The root of research on entrepreneurship in Sweden was, thus, the prior negligence of small firms both in policy and in research on organizations and economies. Research on SMEs increased but the importance of the small business sector was not acknowledged until studies in the 1980s, demonstrated the importance of SMEs for job growth. This reinforced the focus on SMEs, especially in terms of how more and growing SMEs could be achieved by entrepreneurs and by entrepreneurship. SME is an empirical concept, implicating smallness but quite hard to define (how small is small? medium-sized?). Entrepreneurship is even harder to define. For many years, mainstream research on entrepreneurship has focused on the start of a new business, defining entrepreneurship as the start (and growth) of a new business. Most new businesses are small to begin with, which is the reason for the common association between entrepreneurship and SMEs. It should, however, be noted that the focus of the early SME research was on the business as such, while early entrepreneurship research was focusing on the person who started the business – the entrepreneur.
However, in research and politics, the concepts of entrepreneurship and SMEs are often used without distinct meanings but with a positive image.
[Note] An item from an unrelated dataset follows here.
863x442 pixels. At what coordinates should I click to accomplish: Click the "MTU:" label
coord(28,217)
We have followed the development of the entrepreneurship concept both in politics and research with fascination and surprise. On the whole, entrepreneurship has been a tremendous success – from a single professor in Umeå 50 years ago and one course at bachelor’s level to a great number of professors and many, many students all over the country.
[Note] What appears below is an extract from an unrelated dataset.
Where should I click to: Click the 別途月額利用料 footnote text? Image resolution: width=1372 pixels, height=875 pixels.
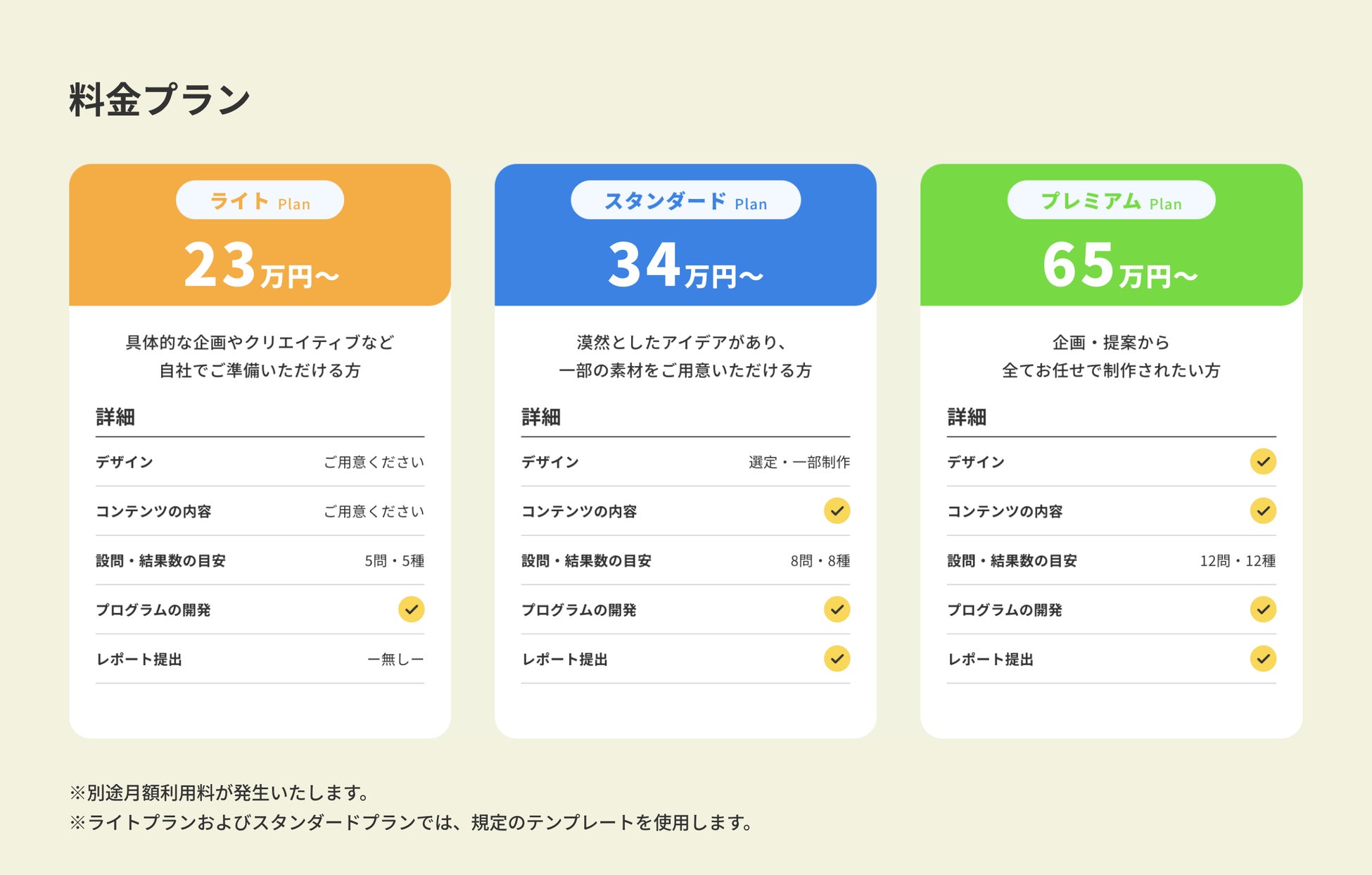coord(219,793)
Entrepreneurship as a topic has also garnered interest in areas that are not associated with firms. In the context of innovative behavior, entrepreneurship has long interested researchers in disciplines such as psychology and history. More recently, entrepreneurship has been introduced as an issue in medicine and biology, with methods measuring hormones and brain activity to study entrepreneurs; this seems to be a tempting idea for entrepreneurship researchers to adopt.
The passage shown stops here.